(Stored items)
****************

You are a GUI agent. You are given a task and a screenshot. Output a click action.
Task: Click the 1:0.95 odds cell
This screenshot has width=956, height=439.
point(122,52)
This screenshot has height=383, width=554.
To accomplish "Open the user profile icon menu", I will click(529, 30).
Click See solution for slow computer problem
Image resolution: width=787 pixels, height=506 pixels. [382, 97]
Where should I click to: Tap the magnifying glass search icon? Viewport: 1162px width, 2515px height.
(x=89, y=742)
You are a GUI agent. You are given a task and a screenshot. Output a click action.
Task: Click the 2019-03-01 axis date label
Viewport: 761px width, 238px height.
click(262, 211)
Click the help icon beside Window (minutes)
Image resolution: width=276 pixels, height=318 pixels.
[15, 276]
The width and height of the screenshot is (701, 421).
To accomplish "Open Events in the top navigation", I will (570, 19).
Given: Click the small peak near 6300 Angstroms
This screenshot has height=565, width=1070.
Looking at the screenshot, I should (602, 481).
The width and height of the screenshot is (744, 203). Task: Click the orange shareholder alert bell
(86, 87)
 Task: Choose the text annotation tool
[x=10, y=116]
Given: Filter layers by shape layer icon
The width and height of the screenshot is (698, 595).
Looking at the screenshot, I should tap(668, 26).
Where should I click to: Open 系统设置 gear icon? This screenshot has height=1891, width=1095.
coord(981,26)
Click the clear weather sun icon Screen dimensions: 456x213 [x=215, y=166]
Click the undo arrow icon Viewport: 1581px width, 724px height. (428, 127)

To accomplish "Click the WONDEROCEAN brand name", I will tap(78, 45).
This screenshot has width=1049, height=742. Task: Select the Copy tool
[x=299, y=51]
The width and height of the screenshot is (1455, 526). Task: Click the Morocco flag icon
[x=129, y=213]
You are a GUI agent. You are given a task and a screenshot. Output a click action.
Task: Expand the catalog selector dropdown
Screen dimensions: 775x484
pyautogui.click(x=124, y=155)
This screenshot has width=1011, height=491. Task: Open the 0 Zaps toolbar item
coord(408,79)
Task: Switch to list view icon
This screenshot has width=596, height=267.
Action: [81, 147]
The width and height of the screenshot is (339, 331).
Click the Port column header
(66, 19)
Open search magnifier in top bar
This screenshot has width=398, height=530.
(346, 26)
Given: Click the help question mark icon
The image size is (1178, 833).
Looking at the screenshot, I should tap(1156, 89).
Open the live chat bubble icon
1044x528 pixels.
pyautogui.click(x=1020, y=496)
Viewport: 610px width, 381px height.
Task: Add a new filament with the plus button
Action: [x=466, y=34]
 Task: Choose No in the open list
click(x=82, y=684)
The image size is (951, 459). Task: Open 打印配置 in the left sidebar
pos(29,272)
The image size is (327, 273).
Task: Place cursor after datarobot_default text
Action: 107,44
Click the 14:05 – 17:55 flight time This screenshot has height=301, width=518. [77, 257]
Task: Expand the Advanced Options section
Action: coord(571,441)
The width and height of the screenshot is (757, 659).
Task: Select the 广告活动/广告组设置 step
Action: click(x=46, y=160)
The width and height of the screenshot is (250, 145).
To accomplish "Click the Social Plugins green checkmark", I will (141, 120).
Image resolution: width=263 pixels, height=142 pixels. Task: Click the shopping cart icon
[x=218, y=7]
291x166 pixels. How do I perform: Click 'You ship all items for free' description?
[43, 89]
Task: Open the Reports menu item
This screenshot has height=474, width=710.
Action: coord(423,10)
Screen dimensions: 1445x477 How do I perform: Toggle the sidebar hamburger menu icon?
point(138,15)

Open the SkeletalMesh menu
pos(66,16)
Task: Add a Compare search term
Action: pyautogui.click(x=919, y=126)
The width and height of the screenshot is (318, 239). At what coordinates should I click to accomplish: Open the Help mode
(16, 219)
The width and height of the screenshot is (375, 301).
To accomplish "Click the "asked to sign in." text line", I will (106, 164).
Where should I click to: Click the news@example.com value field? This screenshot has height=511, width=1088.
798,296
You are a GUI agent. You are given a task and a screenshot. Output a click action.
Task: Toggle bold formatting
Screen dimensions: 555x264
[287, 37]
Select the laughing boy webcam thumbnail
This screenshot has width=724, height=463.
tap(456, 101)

****************

• [WHAT IS EXPECTED]
Please repeat, exactly and only, the lines from the one containing "Click the Port column header" through the last line of the records, both included.

• [TASK SOLUTION]
Click the Port column header
(66, 19)
Open search magnifier in top bar
This screenshot has width=398, height=530.
(346, 26)
Given: Click the help question mark icon
The image size is (1178, 833).
Looking at the screenshot, I should tap(1156, 89).
Open the live chat bubble icon
1044x528 pixels.
pyautogui.click(x=1020, y=496)
Viewport: 610px width, 381px height.
Task: Add a new filament with the plus button
Action: [x=466, y=34]
 Task: Choose No in the open list
click(x=82, y=684)
The image size is (951, 459). Task: Open 打印配置 in the left sidebar
pos(29,272)
The image size is (327, 273).
Task: Place cursor after datarobot_default text
Action: 107,44
Click the 14:05 – 17:55 flight time This screenshot has height=301, width=518. [77, 257]
Task: Expand the Advanced Options section
Action: coord(571,441)
The width and height of the screenshot is (757, 659).
Task: Select the 广告活动/广告组设置 step
Action: click(x=46, y=160)
The width and height of the screenshot is (250, 145).
To accomplish "Click the Social Plugins green checkmark", I will (141, 120).
Image resolution: width=263 pixels, height=142 pixels. Task: Click the shopping cart icon
[x=218, y=7]
291x166 pixels. How do I perform: Click 'You ship all items for free' description?
[43, 89]
Task: Open the Reports menu item
This screenshot has height=474, width=710.
Action: coord(423,10)
Screen dimensions: 1445x477 How do I perform: Toggle the sidebar hamburger menu icon?
point(138,15)

Open the SkeletalMesh menu
pos(66,16)
Task: Add a Compare search term
Action: pyautogui.click(x=919, y=126)
The width and height of the screenshot is (318, 239). At what coordinates should I click to accomplish: Open the Help mode
(16, 219)
The width and height of the screenshot is (375, 301).
To accomplish "Click the "asked to sign in." text line", I will (106, 164).
Where should I click to: Click the news@example.com value field? This screenshot has height=511, width=1088.
798,296
You are a GUI agent. You are given a task and a screenshot. Output a click action.
Task: Toggle bold formatting
Screen dimensions: 555x264
[287, 37]
Select the laughing boy webcam thumbnail
This screenshot has width=724, height=463.
tap(456, 101)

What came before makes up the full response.